Generation of prions in vitro and the protein-only hypothesis

Abstract

Prions are self-propagating proteinaceous infectious agents capable of transmitting disease in the absence of nucleic acids. The nature of the infectious agent in prion diseases has been at the center of passionate debate for the past 30 years. However, recent reports on the in vitro generation of prions have settled all doubts that the misfolded prion protein (PrP(Sc)) is the key component in propagating infectivity. However, we still do not understand completely the mechanism of prion replication and whether or not other cellular factors besides PrP(Sc) are required for infectivity.
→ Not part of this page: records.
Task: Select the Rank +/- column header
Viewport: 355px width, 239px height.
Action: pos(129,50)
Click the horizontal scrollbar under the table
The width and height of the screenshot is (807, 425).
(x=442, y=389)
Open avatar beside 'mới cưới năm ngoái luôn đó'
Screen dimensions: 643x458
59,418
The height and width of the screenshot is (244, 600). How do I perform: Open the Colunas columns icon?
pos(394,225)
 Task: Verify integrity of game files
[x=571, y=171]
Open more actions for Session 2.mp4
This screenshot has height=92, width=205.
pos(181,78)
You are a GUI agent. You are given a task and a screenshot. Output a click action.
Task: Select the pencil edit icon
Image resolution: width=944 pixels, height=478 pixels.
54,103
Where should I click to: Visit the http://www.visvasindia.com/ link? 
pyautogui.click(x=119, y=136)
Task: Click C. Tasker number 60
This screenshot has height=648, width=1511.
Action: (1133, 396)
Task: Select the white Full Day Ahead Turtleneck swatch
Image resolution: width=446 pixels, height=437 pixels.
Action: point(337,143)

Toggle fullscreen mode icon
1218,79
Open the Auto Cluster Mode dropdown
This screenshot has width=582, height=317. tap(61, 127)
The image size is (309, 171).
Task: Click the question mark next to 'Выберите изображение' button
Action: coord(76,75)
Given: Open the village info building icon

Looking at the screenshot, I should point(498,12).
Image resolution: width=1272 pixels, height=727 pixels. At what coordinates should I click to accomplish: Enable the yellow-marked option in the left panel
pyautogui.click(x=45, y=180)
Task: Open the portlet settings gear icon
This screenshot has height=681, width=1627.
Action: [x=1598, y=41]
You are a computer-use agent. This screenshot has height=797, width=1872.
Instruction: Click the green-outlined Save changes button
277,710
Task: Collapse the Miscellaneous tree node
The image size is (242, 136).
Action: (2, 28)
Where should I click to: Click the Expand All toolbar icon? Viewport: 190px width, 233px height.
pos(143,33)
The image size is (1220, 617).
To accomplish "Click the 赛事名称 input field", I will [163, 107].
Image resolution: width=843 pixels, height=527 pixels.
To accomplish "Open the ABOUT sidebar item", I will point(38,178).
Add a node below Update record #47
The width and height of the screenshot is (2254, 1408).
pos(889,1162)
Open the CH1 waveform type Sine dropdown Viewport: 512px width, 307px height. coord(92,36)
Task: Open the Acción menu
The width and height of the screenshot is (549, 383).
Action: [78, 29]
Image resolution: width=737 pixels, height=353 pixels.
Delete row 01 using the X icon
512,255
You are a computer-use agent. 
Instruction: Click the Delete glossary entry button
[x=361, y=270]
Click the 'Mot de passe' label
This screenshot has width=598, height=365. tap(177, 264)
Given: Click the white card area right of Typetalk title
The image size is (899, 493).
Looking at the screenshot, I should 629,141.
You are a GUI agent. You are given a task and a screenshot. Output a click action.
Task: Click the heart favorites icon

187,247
In this article, we discuss these recent reports under the context of the protein-only hypothesis and their implications.

Figure 1

Diagram of multiple species in equilibrium with PrP^C. Depending on the solution conditions, PrP^C can form different types of aggregates. Amorphous aggregates arise from nonspecific protein aggregation pathways through the denatured state. Under partially denaturing conditions, PrP^c can also form amyloid-type of structures which appear not to be infectious in animal models. The formation of PrP^Sc is depicted as an exquisite time-dependent misfolding process with the putative presence of an intermediate. The bell-shaped curves represent the apparent high energy barriers precluding PrP^C from forming infectious aggregates under normal conditions. These barriers may be associated to complex processes such as β-helix folding and nucleation. The presence of co-factors such as poly-anions, lipids and yet unknown molecules can also modulate these reactions.